The Breakfast Table

Mahir and the Diaper-Clad Chat-Room Denizens

Dear Todd,

Yesterday in the letter you filed at about noon you said, “I see that Mahir has finally made Time magazine.” My first impulse was to write back, “Who’s Mahir?” but I felt incredibly stupid for not knowing who Mahir was, which lead me to assume that he had to be either a famous sports guy (pick a sport, any sport) or someone connected to the opera or the ballet. Then, for a second I thought there was a typo involved and you were actually speaking of Maher, as in Bill, from Politically Incorrect. But I couldn’t imagine out why he mattered to you so much that you were gleefully remarking on his inclusion in Time. Not wanting to own up to being either ignorant or unhip, I never said a word, even though I still wanted to in my first letter this morning. Instead, I quietly typed his name into a search engine and found out everything I needed to know. And I only mention this because I now realize that no way was I the only person who had no idea to whom you were referring yesterday. Which, of course, was kind of a relief.

Moving on to weightier matters: Did you read that Michael Jackson is set to star as Edgar Allen Poe in a new movie? The racial discrepancy of this casting choice doesn’t bother me nearly as much as the fact that portraying Edgar Allen Poe as a guy with a high-pitched, breathless voice who has had a ton of plastic surgery would put such a completely different spin on what might have been the psychological issues behind the writing of those scary twisted stories that it just might be impossible to ever really enjoy them again. It’s almost like hiring Richard Simmons to play Ernest Hemingway in A Moveable Feast. Although, now that I think about it more, I would do almost anything for a chance to see that movie made.
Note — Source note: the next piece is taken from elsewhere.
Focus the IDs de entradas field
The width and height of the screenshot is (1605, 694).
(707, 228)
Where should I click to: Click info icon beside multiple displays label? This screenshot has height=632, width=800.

Apparently a new study of children’s media habits just released by the Kaiser Family Foundation reveals that children between 2 and 18 spend about five and a half hours a day consuming media … mostly TV. But as I was analyzing the figures, I noticed that the 32 percent of the kids between 2 and 7 who have a TV right in their very own bedrooms watch an average of only three hours nine minutes daily. In other words, as I see it, the more central the TV is to their world, the less they want anything to do with it. This is something I have long suspected, as I have found there is no more effective way to get someone to cut back on their TV viewing than to put them front and center on a TV show. And if you give them a job in the writing department, they may just decide to never even own TV again, period.

I don’t know how the statistics fall as far as the homeless and TV viewing, but according to the front page of the L.A. Times, they are spending a lot more time online. The article reports that “hundreds of homeless shelters across the country have installed computer labs that would be the envy of most high schools.” I guess just because a person doesn’t have a permanent address is no reason they shouldn’t be allowed to give themselves a wacky pseudonym and log on to a chat room full of adult men in diapers like everyone else. But I have friends who keep telling me that online dating is the answer. And as far as I am concerned this is the final nail in the coffin of online dating for me because I am not meeting anyone for coffee at a homeless shelter. Period. I don’t care how single and sensitive they otherwise appear to be.

You know, yesterday when I was snooping around at Monica Lewinsky’s new cyber-handbag emporium I found myself wondering how she had turned into a handbag designer simply by sitting around eating fists full of éclairs at the Watergate and then making crosstown limo rides to the courthouse for grand jury appearances. But today I noticed that Bloomingdale’s is running a quarter-page ad in the front section of the New York Times that says “Meet Designer ‘Shoshanna’ at Bloomingdale’s. Nov. 20, 12-4.” It features a photo of one-time teen-age- girlfriend-of-Jerry-Seinfeld’s, Shoshanna Lonstein, posing in “her own holiday creation–a garnet self striped strapless silk taffeta dress–$255.” What I conclude from this is that apparently surviving a controversial and highly publicized affair with a famous male public figure confers upon a woman not just symptoms of post-traumatic-stress disorder, but also a functioning set of designer skills and abilities equivalent to a four-year bachelor of arts degree. Which means I think we can all look forward to at least a line of whimsical scarves or belts from Marla Maples or Patricia Duff by the end of the year.

Did you read that Italian scientists discovered a gene that exerts major control over the life span of mice? This is considered a milestone in research concerning anti-aging. And I suppose even if they never find the corresponding gene in humans, it will still make us all feel younger at heart to be around so many younger looking mice.